> [Work to be completed] Recast the listing from the line with "This screenshot has width=640, height=1427." up to and including the line with "click(480, 1237)" as a two-column CSV with the headers instruction and response. Give one row per request, with its text and its answer each in a single quoted field and any line breaks replaced by spaces.

++++ Extracted entries

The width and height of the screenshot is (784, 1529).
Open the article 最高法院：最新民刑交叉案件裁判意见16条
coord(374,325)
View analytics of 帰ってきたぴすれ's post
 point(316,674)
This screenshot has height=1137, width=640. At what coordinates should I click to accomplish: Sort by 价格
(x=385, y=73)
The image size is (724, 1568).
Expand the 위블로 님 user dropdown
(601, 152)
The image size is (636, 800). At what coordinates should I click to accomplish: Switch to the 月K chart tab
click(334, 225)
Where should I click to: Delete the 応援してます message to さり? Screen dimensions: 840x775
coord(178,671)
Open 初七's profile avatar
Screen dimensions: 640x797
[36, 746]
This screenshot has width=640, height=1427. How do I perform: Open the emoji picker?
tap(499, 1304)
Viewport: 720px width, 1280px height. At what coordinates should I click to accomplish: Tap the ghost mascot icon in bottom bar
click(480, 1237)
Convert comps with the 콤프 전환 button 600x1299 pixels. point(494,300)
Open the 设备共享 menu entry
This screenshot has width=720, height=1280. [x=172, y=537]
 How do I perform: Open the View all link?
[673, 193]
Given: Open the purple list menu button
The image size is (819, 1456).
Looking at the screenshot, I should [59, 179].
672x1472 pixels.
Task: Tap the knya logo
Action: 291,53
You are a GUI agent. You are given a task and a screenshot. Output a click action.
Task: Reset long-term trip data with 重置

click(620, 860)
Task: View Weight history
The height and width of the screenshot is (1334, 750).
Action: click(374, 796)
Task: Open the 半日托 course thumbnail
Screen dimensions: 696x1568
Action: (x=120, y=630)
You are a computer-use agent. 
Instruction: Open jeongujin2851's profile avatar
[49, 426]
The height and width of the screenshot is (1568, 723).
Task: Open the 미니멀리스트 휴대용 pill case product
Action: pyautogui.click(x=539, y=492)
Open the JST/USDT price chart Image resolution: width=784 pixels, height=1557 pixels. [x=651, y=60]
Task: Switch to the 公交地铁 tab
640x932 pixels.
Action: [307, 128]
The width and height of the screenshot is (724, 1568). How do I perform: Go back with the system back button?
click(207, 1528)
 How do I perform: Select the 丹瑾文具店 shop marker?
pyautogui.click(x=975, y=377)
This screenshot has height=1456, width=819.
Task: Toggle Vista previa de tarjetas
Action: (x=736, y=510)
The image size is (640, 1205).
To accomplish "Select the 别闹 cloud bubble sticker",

++++++++

> [Task response]
instruction,response
"This screenshot has width=640, height=1427. How do I perform: Open the emoji picker?","tap(499, 1304)"
"Viewport: 720px width, 1280px height. At what coordinates should I click to accomplish: Tap the ghost mascot icon in bottom bar","click(480, 1237)"